### SELECTED PASSAGE

I said I would never touch heroin again, which is a promise I have kept for almost 6 months. That’s great and everything, but I recently found myself in San Francisco with a bag of fentanyl in my hands. This was a month ago, and I was so ashamed that I haven’t really had the courage to write about it until now,
I feel so disgusted. Why would I smoke this shit drug that is capable of killing me on the spot? Why would I gamble with my life like that? Why would I be So fucking selfish? Why can’t I think about my parents, who have invested hundreds of thousands of dollars on my life? It’s not about money. it never was. But they supported me through every single endeavor I pursued. And as a thank you gift, I decide it’s a great idea to relapse on the drug that already killed me back in July.
I was on the phone with my mom today. She said in Spanish, “You know, you have a guardian angel. And that angel is working overtime to keep you safe. So please, just relax and enjoy your life.” After I hung up the phone I began to sob. She was right. I should be dead right now, or locked up in an institution - but here I am, In a new city, with a decent job in a decent apartment with all the support a human could ask for. Sure, my family isn’t very emotional or sensitive (we never talk about our feelings or how I’ve hurt them) - but that’s what my therapist is for. Was for. I’m 26 now so I lost my insurance. I don’t receive any outside help and I know it’s effecting me in a negative way.
I’m sick in the head. I have many mental illnesses that need to be treated. Even when I stay clean, my bulimia becomes violent and my obsession to pick my scalp is unnerving. My sister thinks that we both suffer from OCD. I agree. And I sighed in relief when she told me this - because I thought my sister was “perfect” and couldn’t truly understand how demonic my thought patterns are. But she has my blood, and my gene pool is FULL of undiagnosed mental health issues that go untalked about.
I keep forgetting to write. But here I am. I’m alive and I’m still trying. I go to work, I see my lover (he broke up with me but we still sleep together and spend every weekend together, so nothing has really changed), I try and smile and hang out with sober friends but my anxiety is debilitating. Some days I feel completely disabled and useless. I hate that I had to be dumped to realize what a great partner I had in my life. I’m doing everything in my power to make things right between us. I will NOT let this addiction destroy another relationship. He’s a normie so he has no idea what I go through; he always listens and and never judges. He just needs me to be honest. And let’s face it: I’m a fucking liar.
We all are. If you’re an addict, you’re probably a liar. You’re probably selfish. And you’re definitely in pain and suffering from a real disease. All I can do is share my words - that’s truly all I can do.
Watching Demi Lovato share her story about overdosing on fentanyl through her documentary series and newest song has inspired me to be candid about my own experience. I don’t have as much influence as she does, but fuck, I know this epidemic needs another junkie willing to bare it all in order to shed light on the truth.
I’m sorry if I keep disappointing you. But you need to understand, recovery is not linear. You don’t go to rehab and come out a “fixed” person. It’s an every day battle I have to fight the second I open my eyes every morning (afternoon). I’ll pray for you if you pray for me.

######
### SUPPLIED ENTRIES

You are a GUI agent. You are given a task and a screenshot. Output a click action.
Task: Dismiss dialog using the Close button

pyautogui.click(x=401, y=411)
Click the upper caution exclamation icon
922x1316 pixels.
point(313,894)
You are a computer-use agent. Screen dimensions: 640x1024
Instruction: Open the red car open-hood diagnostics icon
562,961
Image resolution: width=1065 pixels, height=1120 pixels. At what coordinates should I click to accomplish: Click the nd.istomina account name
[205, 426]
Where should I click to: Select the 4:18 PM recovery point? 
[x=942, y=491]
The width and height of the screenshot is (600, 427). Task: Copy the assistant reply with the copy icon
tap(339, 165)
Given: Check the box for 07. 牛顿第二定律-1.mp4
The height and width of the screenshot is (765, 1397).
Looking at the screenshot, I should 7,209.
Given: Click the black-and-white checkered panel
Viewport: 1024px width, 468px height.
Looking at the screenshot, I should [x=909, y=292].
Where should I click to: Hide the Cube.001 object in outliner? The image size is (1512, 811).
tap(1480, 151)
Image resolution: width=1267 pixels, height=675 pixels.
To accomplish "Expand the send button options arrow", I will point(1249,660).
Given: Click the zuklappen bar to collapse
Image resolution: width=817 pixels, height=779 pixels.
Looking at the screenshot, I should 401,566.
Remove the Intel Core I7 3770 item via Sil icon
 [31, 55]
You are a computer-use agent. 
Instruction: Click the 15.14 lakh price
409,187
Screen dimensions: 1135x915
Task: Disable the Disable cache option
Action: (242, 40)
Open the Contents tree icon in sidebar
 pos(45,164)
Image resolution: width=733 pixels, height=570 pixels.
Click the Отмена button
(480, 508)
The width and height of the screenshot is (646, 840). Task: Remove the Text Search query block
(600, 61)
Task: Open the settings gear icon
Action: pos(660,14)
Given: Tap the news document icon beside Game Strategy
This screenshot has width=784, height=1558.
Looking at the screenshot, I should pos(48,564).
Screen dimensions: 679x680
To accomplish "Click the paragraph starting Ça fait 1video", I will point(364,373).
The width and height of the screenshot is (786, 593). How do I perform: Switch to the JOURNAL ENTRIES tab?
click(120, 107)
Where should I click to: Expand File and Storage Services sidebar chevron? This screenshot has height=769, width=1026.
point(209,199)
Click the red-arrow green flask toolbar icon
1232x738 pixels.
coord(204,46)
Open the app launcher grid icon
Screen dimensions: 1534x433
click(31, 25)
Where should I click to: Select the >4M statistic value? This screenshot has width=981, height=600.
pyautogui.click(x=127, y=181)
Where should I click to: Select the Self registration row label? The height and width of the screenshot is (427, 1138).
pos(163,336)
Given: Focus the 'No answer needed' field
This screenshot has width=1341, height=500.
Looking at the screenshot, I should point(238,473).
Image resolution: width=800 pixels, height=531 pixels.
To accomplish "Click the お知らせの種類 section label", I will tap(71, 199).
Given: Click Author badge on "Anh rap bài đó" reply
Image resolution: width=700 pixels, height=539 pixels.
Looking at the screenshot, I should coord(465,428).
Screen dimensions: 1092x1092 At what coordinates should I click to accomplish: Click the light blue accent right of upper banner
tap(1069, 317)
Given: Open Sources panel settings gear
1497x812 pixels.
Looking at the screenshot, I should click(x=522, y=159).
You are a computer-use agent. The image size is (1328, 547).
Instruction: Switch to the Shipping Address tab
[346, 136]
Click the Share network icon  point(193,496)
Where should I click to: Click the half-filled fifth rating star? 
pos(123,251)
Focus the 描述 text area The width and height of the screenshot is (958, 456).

######

- **EXERCISE DIRECTIONS**: In the relapse account, what does the writer's mother say in Spanish that the writer has? Answer from the text alone and ignore the listing.

- **SOLUTION TO THIS PROBLEM**: A guardian angel who is working overtime to keep the writer safe.